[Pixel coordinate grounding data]
┌────────

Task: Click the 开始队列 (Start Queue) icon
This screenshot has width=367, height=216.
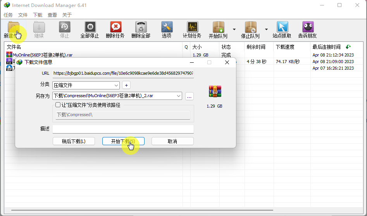Action: 218,27
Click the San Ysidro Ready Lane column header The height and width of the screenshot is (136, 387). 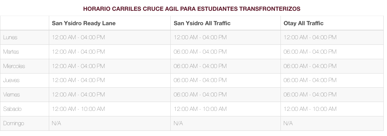(84, 23)
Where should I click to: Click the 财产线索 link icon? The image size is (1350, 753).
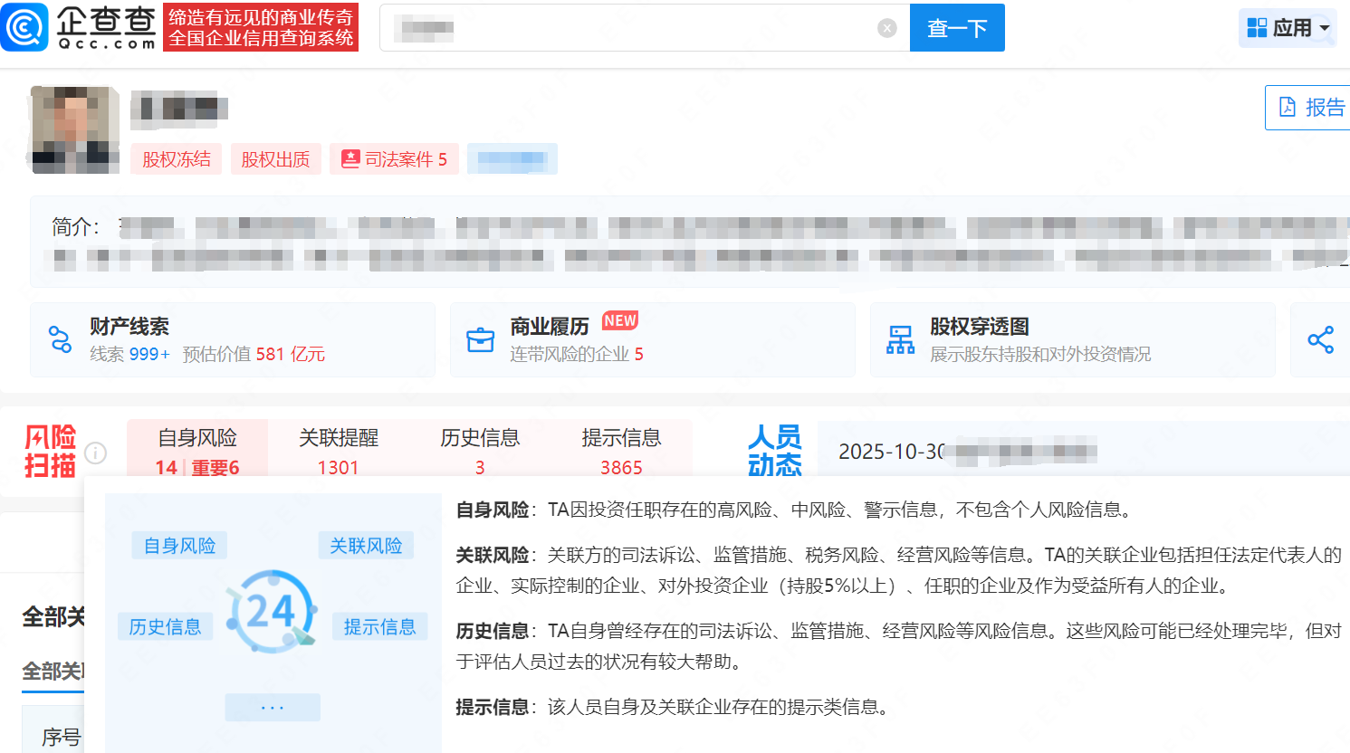60,339
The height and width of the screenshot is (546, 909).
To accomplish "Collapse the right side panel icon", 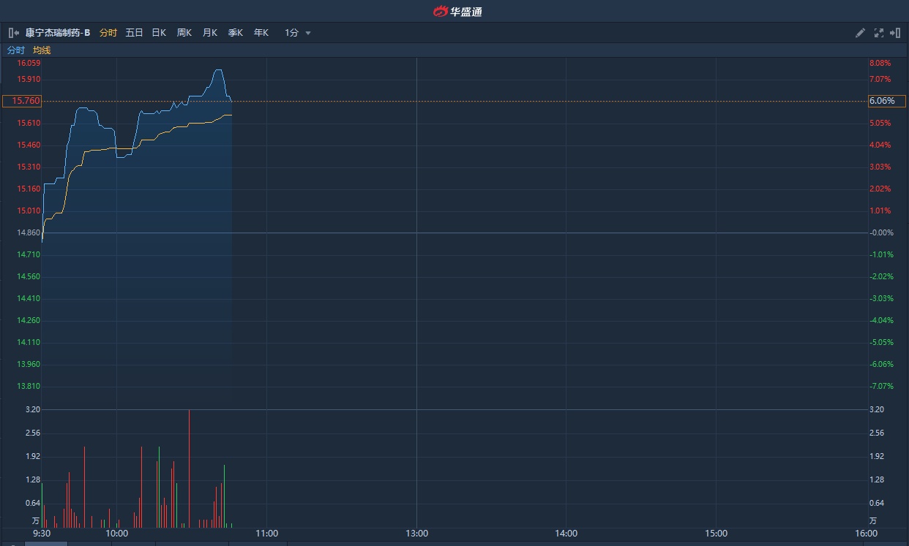I will [x=895, y=33].
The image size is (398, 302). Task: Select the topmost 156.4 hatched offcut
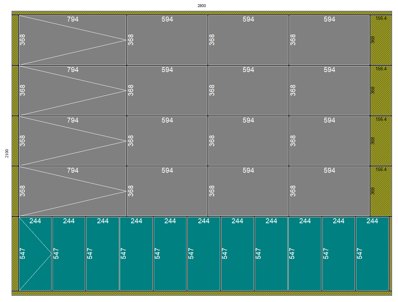tap(381, 40)

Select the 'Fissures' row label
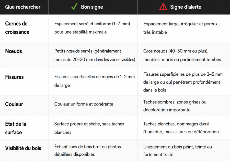click(14, 77)
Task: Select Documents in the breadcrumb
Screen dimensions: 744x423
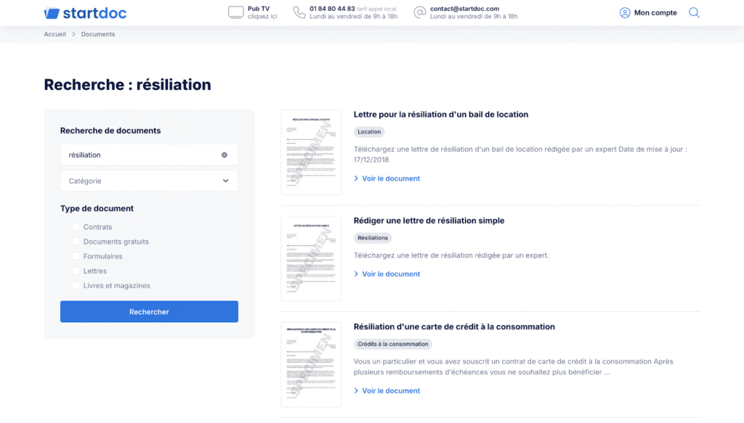Action: 98,34
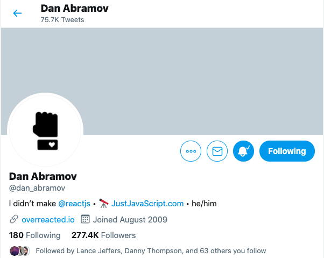Go back using the left arrow
324x258 pixels.
point(17,13)
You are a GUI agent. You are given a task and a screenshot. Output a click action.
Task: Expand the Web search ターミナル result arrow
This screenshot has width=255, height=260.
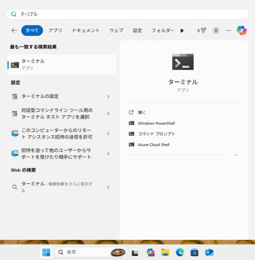coord(108,187)
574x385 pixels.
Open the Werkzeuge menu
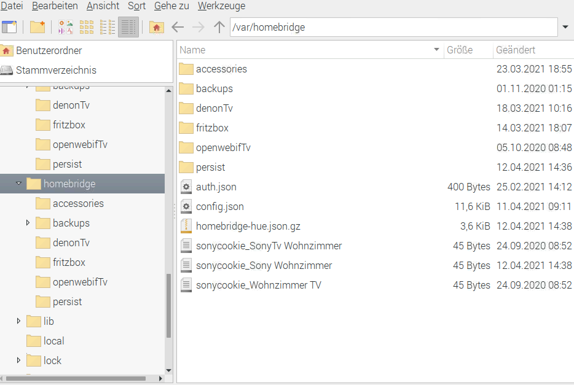click(x=221, y=6)
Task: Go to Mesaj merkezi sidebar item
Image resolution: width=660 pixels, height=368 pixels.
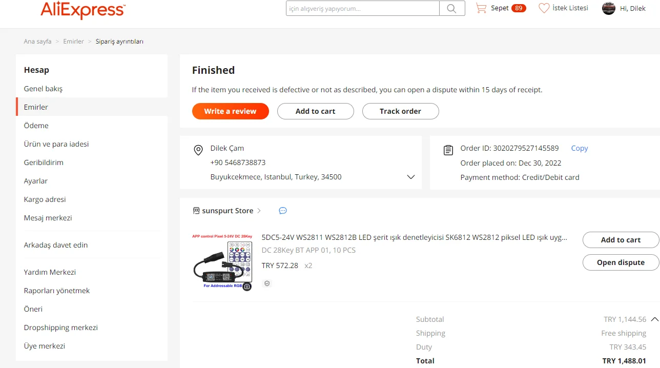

└────────

§ **ASSIGNMENT**:
Reproduce, with no pictures, the lines from the one containing "Open the Werkzeuge menu" to the end of the records above, exactly and inclusively.

§ **REPLY TO THE TASK**:
Open the Werkzeuge menu
click(x=221, y=6)
Task: Go to Mesaj merkezi sidebar item
Image resolution: width=660 pixels, height=368 pixels.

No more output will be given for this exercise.